Well, I believe that for every literary author there are at least two things at play from a conceptual perspective that inevitably intersect with how you write a book, or with even what you think might be a good idea. The first is obviously audience reception. You’re never really writing for yourself; anybody who’s writing seriously is always to an extent anticipating response in a shrinking market. You’re always taking a risk that no one will be interested in your book. But you’re also always thinking about innovation. You don’t want to write the book that somebody else has already written, or that three billion people have already written. It’s very tricky to keep the two polarities of innovation and receptivity in mind when you’re writing a novel—because as soon as you start to innovate, you move further and further away from readership. Even though readers want something original, they don’t want it to be too “far out” either—they aren’t looking for Finnegan’s Wake when they have been led to expect the accepted conventions of bestselling fiction.

This book is contemporary, yet still somewhat otherworldly. Like most of your body of work to date, the impact of folk and fairy tales is clearly present.

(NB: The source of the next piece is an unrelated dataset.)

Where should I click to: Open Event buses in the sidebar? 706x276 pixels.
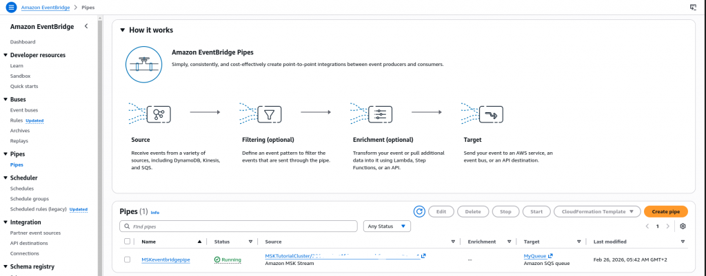[x=23, y=110]
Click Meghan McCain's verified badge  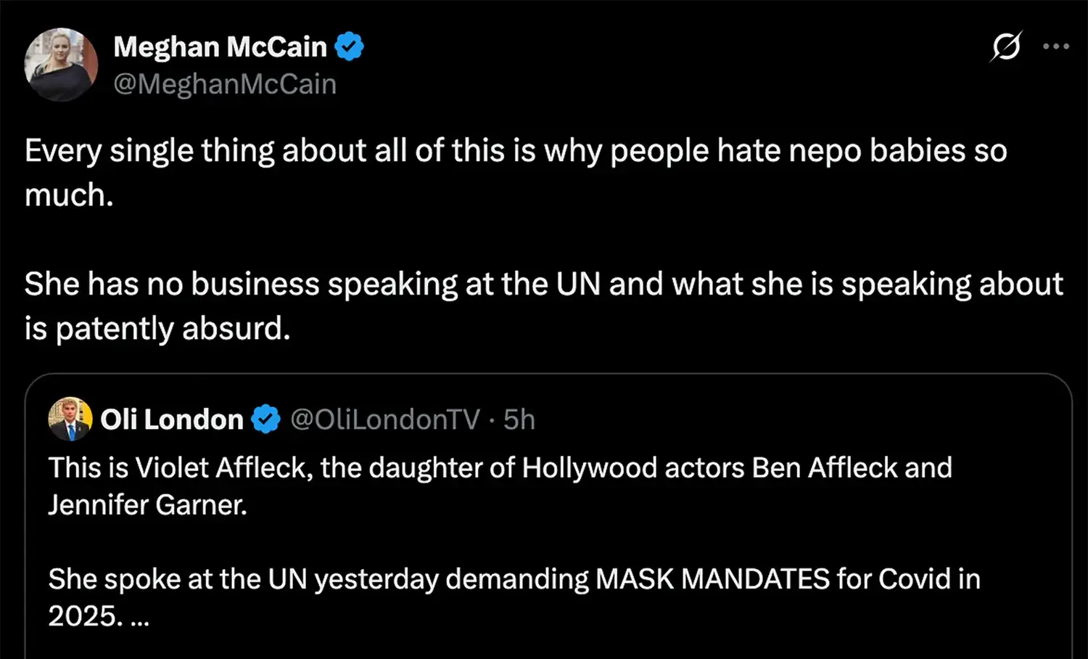[351, 45]

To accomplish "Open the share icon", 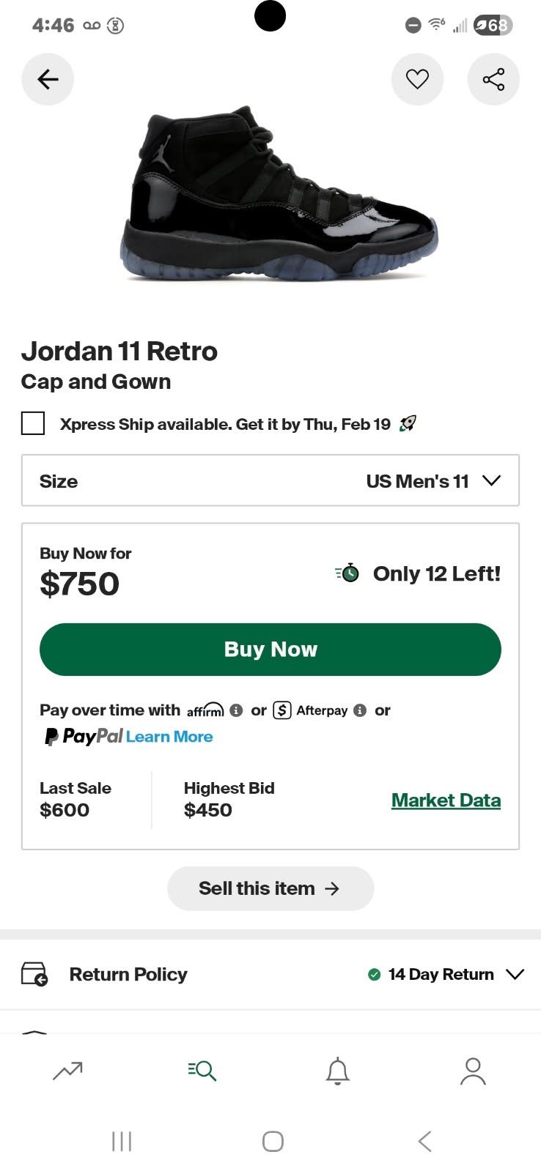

I read an essay somewhere, maybe in Canadian Notes and Queries, that argued that Canadian writers don’t have enduring projects, they just write discrete books. And I don’t think the essayist could have done a proper survey of Canadian literature and come to that conclusion. All of my own work has been in a way the same project, one that is always interested in the old tales. Everything I do torques around retellings or hopefully innovative inspections of old stories, or to some extent the poaching of ancient narrative structures, playing around with how myth operates. And this story is no different; it is a sort of mythic inspection. It’s interesting, some of the critical response to the novel so far has described it as an enchanted realist novel—which is an impossibility. Realism, in its inspection of the everyday, can’t hold the space of enchantment. But that meld is precisely what I was aiming for—to take realism and then to stretch it.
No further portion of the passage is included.